Case study: Beakbane Limited achieve greater scope and faster processing speed

The growing need to process materials whose thickness is outside the scope of its current manufacturing plant was the principal reason for Beakbane Limited to invest in a new Trumpf L3030 2D laser-machining centre. Increased cutting speed was also another important factor in its choice. The company already has a Trumpf TC600L combination machine that provides laser cutting capability but its power is less than half that of the new flatbed addition. With a 3.2kW laser the L3030 has the potential to boost its production significantly.

With almost 50 years experience in designing and manufacturing protective covers in steel and flexible materials for production machinery, Beakbane supplies components to machine tool builders worldwide. Products include steel telescopic and folded covers, armoured aprons, roller blinds and slideway wipers. The company has also developed new projects away from its core business. For example it now manufactures its own range of food and drink trolleys used in hospitals and other public service areas.

"The L3030 is replacing our TC240R punch press that we bought in 1989," explained Barry Reeves, Managing Director. "That machine revolutionised the way we processed our metalwork and it was followed seven years later by the TC600L combination machine that is still going strong today."

The installed L3030 is to become Beakbane's main cutting facility with the TC600L as back-up and for parts requiring additional forming. "These account for 30% of cutting capacity and together the machines will provide almost 100% of our component needs," Mr Reeves adds.

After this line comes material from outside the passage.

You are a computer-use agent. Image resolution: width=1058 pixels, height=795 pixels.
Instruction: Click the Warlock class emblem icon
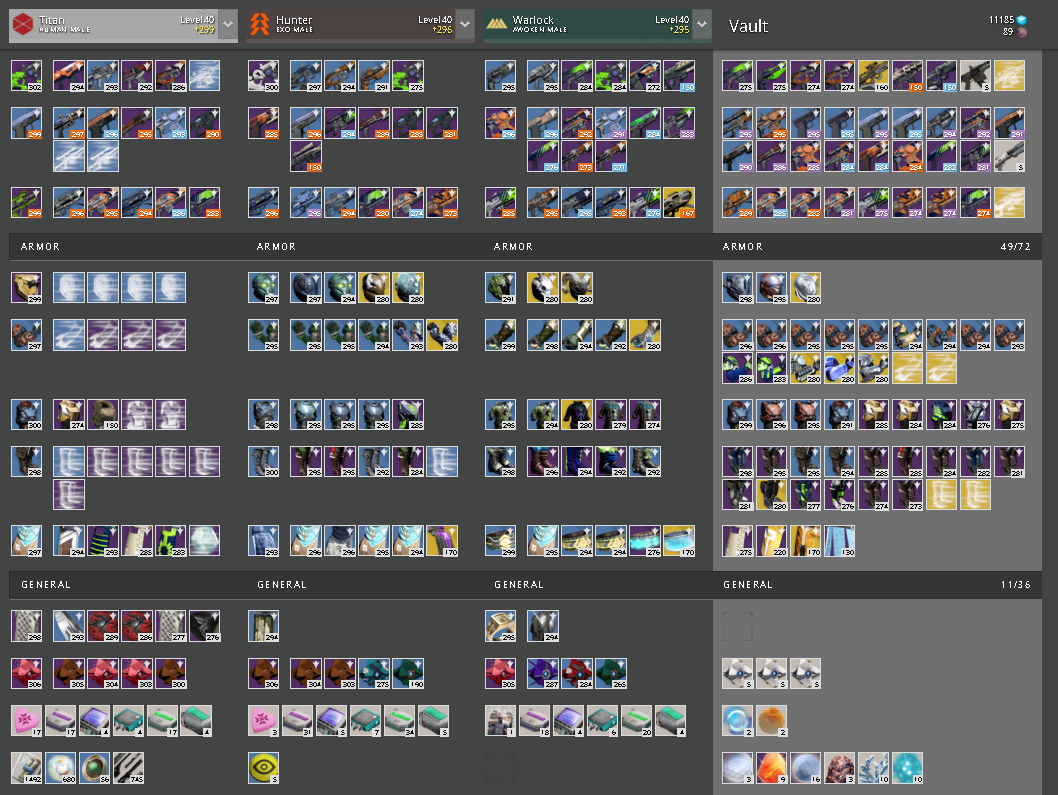pos(497,25)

The flexibility of the L3030 to cut Beakbane's thinnest 0.5mm stainless through to 20mm mild steel will be commercially advantageous across all its market sectors. So too will its ability to process cost-effectively any batch size from one-offs to several hundred; the laser will also allow customer part numbers to be marked.

Beakbane will operate a twin shift basis and although the company has no plans for lights out production at present, the modular design of the machine enables it to keep its options open on future automation. "This is proven technology," Mr Reeves concludes. "We know we're getting a quality product and the fact there are so many Trumpf machines in the marketplace underlines this view."